In quel passaggio, Sempio avrebbe anche raccontato di un approccio nei confronti di Chiara Poggi, sostenendo però che la ragazza gli avrebbe “chiuso il telefono in faccia”. Nello stesso sfogo farebbe riferimento anche ai video intimi della giovane e a una pennetta usb.
Su queste dichiarazioni si accende subito il dibattito. C’è chi le legge come un possibile tassello utile per ricostruire il contesto relazionale attorno alla vittima. Ma dall’altra parte la difesa smorza, eccome, la portata di quelle frasi.
Secondo i legali, infatti, Sempio starebbe soltanto “scimmiottando” i contenuti di alcune trasmissioni televisive che negli anni hanno parlato del caso.
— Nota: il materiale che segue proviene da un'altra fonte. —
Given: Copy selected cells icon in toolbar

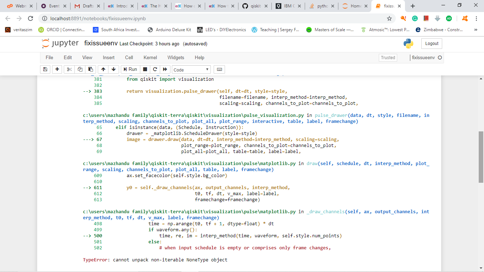Looking at the screenshot, I should coord(80,69).
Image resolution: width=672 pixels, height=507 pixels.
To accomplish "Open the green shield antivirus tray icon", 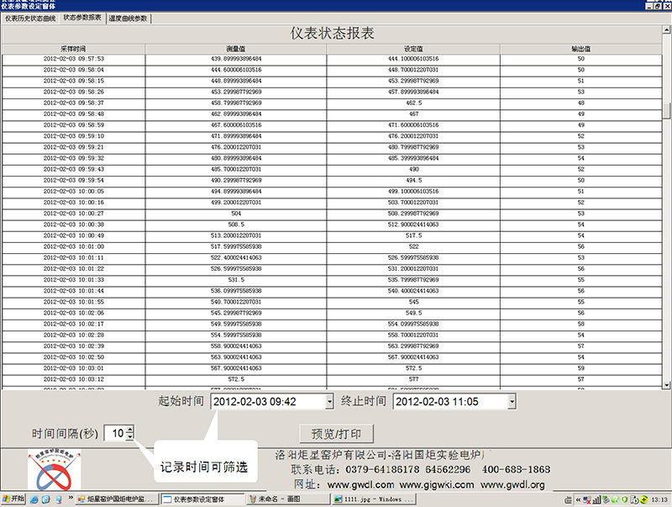I will 624,499.
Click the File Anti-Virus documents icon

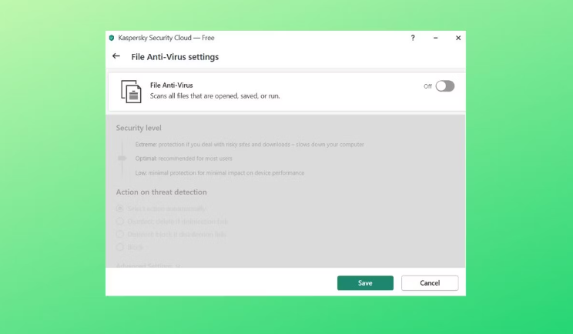pyautogui.click(x=132, y=92)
Una spiegazione che però non basta a spegnere il clamore mediatico che, puntuale, esplode attorno a ogni nuova indiscrezione su Garlasco.
“Cosa si sapeva già allora”: il dettaglio attribuito a Stefania Cappa

Ma non è l’unica “bomba” che circola nelle ultime ore. Grande attenzione si sposta anche sulle sorelle Cappa, finite più volte al centro di indiscrezioni e ricostruzioni poi rivelatesi infondate nell’ultimo anno e mezzo. Un punto fermo resta: Stefania e Paola Cappa non risultano indagate e vengono ascoltate come persone informate sui fatti.
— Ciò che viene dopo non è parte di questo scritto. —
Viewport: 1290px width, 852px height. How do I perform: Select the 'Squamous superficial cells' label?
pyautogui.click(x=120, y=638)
Secondo quanto riferito nella trasmissione “Ignoto X” dal giornalista Carmelo Schininà, una delle due sorelle avrebbe fornito agli investigatori un dettaglio inedito. Ed è un dettaglio che, in rete, diventa immediatamente materia incandescente.

Secondo quanto riportato, Stefania Cappa avrebbe dichiarato a verbale che la presenza di video intimi riguardanti Chiara Poggi fosse una circostanza già nota all’interno di una ristretta cerchia di amici. Un elemento che, se confermato, potrebbe aiutare a mettere a fuoco i rapporti personali attorno alla vittima, pur restando in un quadro investigativo ancora tutto da verificare.
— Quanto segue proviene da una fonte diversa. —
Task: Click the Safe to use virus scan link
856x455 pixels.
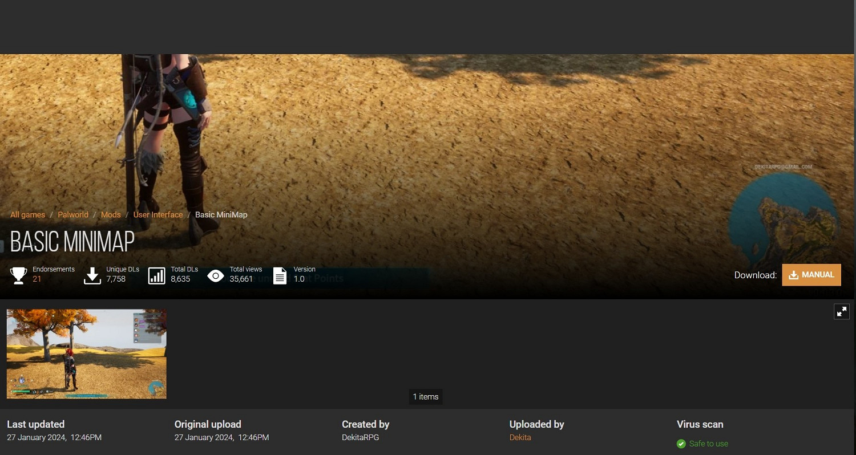Action: [x=708, y=444]
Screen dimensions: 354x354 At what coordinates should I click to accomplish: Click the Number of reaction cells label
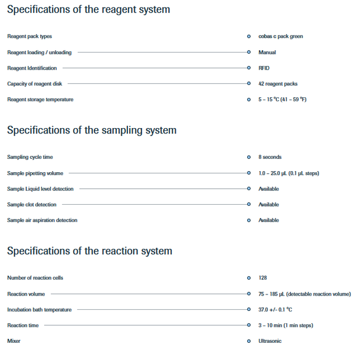35,278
La notizia rimbalza soprattutto sui social: migliaia di utenti seguono gli sviluppi minuto per minuto, tra post, commenti e ricostruzioni. Ma proprio per evitare fraintendimenti, nella notte lo stesso giornalista torna sulla vicenda con un messaggio chiarificatore.
#Schininã ,Indiscrezione: i video intimi di Chiara giravano e gli amici erano a conoscenza, come emerge dal verbale di ieri di Stefania K. #ignotoX #Garlasco pic.twitter.com/ZQiCY2YM75
— lilly36 (@lilly3612) May 6, 2026
Il chiarimento su X: le parole restano identiche

Nella notte, Schininà pubblica un lungo messaggio su X per mettere ordine e precisare alcuni punti della notizia diffusa poche ore prima. “Siccome vedo che i manipolatori in malafede già iniziano ad affilare le armi, chiariamo un punto: stasera a IgnotoX ho riportato l’indiscrezione secondo cui una delle cugine di Chiara Poggi, Stefania Cappa nella sit di ieri avrebbe confermato l’esistenza dei video intimi di Chiara nota a una cerchia ristretta di persone. In collegamento ho detto a un certo punto ‘giravano video’, ed è sbagliato (mi scuso ma in diretta può capitare di usare un termine improprio) nello stesso collegamento mi sono corretto dopo poco parlando con Cassese e Rinaldi”.
FACCIAMO CHIAREZZA:
— Carmelo Schininà (@skin_1976) May 6, 2026
Siccome vedo che i manipolatori in malafede già iniziano ad affilare le armi, chiariamo un punto: stasera a #ignotox ho riportato l’indiscrezione secondo cui una delle cugine di Chiara Poggi, #StefaniaCappa nella sit di ieri avrebbe confermato l’esistenza dei…

Poi Schinicà ha aggiunto: “Come ho scritto anche nel servizio del TgLa7 le cose stanno così: ‘Secondo indiscrezioni alcune conferme sul fatto che quei video fossero a conoscenza della cerchia degli amici sarebbero arrivate anche ieri dal verbale di una delle due cugine di Chiara Poggi, Stefania Cappa. Insieme alla sorella gemella Paola è stata sentita proprio ieri in una caserma dei carabinieri di Milano””.
Ora resta da capire quanto questi elementi reggeranno nel tempo dell’inchiesta e quali riscontri potranno arrivare: la nuova indagine prosegue, e a Garlasco ogni parola continua a pesare come un macigno.